In the middle of the month, the Bank of Korea cut its policy rate from 1.75% to 1.50%, after lowering the rate in March. The bank expressed concern over the weak export figures and briefly depressed economic activity that followed news a viral outbreak of the Middle East Respiratory Syndrome (MERS) in the country in June. Korean officials have been able to contain the spread of the disease, and saw incidents waning by month’s end. Korea’s consumer price index for June was 0.7%. Core inflation, excluding effects from energy and food products, stood at 2.2%.
June saw an estimated trade surplus of US$10.2 billion, leaving the first half of the year to end with a surplus of US$46.7 billion. Exports of petrochemical products and automobiles declined in the first half, due to lowered oil prices and the weak consumer demand from emerging markets, including Eastern Europe and the Middle East. By region, exports to China notably declined due to the country's change in growth strategy toward nurturing its domestic market. Exports to Japan also continued to decline, due to the depreciation of yen.
In June, the MSCI South East Asia Index returned -2.98% in U.S. dollar terms. Notably, the Jakarta Stock Exchange Composite Index (JCI) declined -5.86% in local currency terms (6.85% in U.S. dollar terms). The Stock Exchange of Thailand SET Index advanced 0.57% in local currency terms (0.28% in U.S. dollar terms).
Indonesia’s Central Bank left its benchmark policy rate unchanged at 7.5% and introduced measures to spur growth, such as a relaxation of loan-to-value (LTV) limits for property transactions. LTV limits have been raised by 10% across the board—from 70% to 80% for buyers of first homes; 60% to 70% for second homes; and 50% to 60% for third homes. Home buying regulations, which were first tightened in late 2013, were loosened in a bid to spur economic growth that has decelerated over the last four years.

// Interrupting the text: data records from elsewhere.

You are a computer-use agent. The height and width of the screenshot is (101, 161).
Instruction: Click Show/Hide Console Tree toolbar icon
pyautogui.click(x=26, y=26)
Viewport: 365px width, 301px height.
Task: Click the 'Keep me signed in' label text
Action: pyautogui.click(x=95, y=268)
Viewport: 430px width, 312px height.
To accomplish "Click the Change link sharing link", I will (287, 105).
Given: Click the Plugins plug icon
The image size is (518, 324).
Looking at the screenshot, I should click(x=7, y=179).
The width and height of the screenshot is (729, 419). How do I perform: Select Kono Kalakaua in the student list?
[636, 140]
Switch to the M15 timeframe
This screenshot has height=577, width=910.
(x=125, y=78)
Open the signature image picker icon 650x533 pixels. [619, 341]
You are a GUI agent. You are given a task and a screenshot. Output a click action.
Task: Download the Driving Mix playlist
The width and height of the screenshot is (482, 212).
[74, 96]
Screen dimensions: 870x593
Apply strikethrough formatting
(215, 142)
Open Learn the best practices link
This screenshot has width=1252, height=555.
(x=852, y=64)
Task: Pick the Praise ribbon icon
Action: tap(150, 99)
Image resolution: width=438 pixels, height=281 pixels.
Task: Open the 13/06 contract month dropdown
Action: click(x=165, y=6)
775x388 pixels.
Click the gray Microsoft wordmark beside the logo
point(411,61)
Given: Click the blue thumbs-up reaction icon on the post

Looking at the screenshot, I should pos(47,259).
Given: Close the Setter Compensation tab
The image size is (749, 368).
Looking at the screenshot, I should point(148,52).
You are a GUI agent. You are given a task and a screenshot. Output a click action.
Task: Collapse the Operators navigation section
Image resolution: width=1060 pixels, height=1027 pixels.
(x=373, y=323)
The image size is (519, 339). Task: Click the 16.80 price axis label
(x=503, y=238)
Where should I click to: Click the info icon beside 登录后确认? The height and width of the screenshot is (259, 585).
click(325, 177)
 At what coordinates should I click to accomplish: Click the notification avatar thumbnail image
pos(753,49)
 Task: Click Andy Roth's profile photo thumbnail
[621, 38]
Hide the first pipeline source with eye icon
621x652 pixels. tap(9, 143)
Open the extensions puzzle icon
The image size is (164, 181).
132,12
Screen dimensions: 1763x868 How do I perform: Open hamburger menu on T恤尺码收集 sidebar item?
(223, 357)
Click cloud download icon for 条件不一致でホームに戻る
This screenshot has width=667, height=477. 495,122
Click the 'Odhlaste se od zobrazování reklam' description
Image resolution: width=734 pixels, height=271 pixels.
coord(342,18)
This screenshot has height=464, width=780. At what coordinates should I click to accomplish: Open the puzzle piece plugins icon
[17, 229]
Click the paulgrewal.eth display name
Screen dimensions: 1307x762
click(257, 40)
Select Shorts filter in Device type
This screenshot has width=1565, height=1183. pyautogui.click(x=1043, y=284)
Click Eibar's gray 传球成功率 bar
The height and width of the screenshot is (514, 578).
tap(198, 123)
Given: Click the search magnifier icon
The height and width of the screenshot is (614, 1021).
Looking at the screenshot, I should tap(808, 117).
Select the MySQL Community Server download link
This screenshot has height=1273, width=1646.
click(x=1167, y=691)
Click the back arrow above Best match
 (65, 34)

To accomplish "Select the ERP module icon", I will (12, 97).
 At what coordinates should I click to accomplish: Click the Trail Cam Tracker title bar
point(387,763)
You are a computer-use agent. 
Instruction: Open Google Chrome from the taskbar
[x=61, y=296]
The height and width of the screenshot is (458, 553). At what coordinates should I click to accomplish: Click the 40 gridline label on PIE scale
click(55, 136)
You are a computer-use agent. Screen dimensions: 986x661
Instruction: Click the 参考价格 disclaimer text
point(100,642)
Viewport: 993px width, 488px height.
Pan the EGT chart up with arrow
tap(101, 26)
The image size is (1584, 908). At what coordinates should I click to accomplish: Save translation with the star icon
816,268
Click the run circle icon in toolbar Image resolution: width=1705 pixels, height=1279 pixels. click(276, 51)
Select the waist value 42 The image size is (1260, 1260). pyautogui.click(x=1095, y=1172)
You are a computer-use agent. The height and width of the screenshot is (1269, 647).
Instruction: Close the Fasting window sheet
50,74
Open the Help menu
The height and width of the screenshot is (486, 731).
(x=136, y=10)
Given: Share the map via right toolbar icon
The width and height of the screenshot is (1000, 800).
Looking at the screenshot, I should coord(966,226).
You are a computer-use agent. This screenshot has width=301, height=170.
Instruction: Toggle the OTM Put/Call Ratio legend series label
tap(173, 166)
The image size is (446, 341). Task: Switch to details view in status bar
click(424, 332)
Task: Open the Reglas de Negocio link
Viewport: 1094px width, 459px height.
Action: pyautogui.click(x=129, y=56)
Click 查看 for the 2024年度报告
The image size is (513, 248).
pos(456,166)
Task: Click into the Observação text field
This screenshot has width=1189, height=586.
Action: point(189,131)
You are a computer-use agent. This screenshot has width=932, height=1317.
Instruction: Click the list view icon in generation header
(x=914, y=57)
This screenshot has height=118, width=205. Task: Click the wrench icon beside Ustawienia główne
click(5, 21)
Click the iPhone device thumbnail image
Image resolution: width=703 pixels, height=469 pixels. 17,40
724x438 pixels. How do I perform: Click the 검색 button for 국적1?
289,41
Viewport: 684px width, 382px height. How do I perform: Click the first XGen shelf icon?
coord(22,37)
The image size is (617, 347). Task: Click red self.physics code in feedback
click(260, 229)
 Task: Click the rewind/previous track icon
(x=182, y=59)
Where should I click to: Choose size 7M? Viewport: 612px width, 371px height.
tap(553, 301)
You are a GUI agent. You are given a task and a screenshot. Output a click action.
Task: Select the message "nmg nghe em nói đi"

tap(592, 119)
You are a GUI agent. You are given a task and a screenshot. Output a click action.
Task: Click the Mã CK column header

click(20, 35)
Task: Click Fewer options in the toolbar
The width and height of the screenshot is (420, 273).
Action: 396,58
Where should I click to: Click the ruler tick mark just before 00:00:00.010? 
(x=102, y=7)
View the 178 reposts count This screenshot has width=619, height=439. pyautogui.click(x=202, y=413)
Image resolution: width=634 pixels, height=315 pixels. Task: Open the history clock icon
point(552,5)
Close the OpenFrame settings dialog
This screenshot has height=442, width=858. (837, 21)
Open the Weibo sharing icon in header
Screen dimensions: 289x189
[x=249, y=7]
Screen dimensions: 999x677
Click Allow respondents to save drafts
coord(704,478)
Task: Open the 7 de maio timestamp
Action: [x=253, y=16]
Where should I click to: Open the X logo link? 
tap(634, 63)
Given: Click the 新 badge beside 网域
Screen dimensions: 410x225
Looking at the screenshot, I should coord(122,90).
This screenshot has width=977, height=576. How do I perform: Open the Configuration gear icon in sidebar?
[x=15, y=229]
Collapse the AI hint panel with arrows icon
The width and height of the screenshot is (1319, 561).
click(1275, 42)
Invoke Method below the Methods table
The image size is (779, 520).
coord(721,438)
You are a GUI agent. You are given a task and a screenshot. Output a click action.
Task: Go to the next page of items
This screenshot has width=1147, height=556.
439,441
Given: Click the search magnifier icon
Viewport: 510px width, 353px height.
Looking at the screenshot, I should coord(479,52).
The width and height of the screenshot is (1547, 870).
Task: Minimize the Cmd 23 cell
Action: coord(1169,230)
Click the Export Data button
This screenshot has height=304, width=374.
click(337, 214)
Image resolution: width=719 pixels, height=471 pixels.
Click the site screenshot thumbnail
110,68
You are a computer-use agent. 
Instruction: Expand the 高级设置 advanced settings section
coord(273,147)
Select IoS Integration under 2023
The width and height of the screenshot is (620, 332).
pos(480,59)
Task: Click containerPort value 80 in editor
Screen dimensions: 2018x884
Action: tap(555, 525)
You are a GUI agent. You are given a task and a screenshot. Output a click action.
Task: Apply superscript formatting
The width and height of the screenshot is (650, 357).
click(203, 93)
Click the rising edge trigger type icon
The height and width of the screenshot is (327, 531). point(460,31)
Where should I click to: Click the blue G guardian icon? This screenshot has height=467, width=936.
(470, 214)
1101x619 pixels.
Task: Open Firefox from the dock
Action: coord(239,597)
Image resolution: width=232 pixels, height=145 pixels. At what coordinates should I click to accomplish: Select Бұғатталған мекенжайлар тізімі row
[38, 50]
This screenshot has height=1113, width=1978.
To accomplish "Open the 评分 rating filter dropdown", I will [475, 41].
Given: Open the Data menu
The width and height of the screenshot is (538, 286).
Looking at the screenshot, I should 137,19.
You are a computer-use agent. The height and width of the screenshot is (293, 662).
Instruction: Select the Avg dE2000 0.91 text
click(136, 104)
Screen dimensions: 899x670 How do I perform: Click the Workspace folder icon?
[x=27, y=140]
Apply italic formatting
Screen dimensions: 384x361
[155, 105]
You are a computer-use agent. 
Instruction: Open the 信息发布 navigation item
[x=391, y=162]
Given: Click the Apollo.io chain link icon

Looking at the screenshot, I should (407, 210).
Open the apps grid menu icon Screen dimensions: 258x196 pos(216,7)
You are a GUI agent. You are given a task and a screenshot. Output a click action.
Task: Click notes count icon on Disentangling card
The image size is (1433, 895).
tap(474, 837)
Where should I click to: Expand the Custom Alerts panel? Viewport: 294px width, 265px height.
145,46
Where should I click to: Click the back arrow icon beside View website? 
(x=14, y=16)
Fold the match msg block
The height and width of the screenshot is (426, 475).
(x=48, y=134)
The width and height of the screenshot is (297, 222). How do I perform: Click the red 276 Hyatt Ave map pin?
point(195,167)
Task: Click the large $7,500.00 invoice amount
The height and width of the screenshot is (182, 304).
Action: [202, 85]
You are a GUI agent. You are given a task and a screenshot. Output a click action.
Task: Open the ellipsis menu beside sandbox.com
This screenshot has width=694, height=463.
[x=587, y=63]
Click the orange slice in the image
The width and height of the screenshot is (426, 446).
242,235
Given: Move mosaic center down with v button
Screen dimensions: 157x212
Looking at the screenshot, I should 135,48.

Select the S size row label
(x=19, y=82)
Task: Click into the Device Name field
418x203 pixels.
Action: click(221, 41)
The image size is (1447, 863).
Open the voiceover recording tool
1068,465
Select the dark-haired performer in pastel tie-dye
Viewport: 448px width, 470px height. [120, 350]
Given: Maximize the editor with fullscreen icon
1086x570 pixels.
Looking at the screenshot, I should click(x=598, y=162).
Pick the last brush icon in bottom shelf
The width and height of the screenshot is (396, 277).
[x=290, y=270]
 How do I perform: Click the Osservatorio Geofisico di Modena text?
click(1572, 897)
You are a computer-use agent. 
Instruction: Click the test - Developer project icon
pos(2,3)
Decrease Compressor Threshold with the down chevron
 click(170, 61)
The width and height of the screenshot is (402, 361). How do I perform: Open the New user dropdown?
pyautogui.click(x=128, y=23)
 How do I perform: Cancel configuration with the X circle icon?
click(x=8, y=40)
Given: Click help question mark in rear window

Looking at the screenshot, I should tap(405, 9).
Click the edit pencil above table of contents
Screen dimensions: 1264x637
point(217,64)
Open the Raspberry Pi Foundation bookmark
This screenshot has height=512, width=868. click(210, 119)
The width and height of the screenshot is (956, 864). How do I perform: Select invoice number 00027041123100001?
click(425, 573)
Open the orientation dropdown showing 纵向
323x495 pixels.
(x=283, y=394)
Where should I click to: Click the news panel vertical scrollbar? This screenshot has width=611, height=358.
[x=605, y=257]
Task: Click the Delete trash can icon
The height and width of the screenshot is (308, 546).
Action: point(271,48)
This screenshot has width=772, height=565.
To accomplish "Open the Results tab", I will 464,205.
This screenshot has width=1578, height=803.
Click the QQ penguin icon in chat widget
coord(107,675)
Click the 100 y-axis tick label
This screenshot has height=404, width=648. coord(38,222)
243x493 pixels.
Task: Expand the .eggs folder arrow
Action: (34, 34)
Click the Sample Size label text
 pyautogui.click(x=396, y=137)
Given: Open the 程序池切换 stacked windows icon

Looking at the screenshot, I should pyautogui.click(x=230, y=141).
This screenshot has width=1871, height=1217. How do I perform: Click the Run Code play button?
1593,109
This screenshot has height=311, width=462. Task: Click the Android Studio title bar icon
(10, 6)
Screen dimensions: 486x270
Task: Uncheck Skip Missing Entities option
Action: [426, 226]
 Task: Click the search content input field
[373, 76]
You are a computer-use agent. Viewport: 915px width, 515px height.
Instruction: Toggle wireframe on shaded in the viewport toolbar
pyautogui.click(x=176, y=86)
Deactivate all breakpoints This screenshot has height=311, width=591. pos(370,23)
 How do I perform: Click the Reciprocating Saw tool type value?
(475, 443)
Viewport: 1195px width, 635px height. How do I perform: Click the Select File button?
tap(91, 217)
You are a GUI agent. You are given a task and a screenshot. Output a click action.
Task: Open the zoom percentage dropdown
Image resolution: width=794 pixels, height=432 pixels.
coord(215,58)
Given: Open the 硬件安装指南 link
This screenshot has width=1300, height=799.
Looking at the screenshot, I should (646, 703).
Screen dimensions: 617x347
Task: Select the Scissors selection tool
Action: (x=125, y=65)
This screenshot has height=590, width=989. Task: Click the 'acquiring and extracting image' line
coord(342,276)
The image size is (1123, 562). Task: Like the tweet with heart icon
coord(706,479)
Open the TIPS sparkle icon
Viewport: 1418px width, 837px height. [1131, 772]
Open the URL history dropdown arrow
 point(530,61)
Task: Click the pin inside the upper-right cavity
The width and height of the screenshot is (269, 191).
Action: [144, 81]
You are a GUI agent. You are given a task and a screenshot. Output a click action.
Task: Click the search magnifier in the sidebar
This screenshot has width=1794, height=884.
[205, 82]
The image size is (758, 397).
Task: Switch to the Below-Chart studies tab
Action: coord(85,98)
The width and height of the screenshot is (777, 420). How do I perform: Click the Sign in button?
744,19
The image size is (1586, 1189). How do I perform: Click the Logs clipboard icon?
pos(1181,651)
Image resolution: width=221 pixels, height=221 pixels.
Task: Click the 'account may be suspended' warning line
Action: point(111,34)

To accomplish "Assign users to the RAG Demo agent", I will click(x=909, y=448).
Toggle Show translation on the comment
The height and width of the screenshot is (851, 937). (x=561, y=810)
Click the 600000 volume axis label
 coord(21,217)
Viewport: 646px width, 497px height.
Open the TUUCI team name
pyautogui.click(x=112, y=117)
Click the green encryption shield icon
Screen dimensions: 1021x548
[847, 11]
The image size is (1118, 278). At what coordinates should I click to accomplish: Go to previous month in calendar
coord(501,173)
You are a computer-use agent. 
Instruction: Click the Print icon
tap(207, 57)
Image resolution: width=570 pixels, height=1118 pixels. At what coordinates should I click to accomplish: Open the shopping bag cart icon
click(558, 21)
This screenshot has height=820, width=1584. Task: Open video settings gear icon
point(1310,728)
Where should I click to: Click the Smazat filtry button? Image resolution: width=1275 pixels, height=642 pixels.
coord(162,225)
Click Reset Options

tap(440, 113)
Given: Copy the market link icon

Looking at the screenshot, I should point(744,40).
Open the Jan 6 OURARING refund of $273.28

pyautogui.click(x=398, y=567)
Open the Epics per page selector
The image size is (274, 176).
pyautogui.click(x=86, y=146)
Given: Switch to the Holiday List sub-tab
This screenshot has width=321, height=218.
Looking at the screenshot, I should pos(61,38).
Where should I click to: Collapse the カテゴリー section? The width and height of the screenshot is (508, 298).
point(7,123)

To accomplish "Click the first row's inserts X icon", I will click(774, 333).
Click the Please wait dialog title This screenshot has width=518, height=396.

Thailand’s headline inflation was -1.27% year-on-year, marking a fifth consecutive month of decline due to lower oil prices. The Bank of Thailand maintained its policy rate at 1.5% and lowered its growth estimate for 2015. The central bank revised down its GDP growth estimate to 3% from 3.8%, based on expectations of slower export growth, tepid private consumption and weak private investment.
The views and information discussed in this article are as of the date of publication, are subject to change and may not reflect the writer's current views. The views expressed represent an assessment of market conditions at a specific point in time, are opinions only and should not be relied upon as investment advice regarding a particular investment or markets in general. Such information does not constitute a recommendation to buy or sell specific securities or investments vehicles.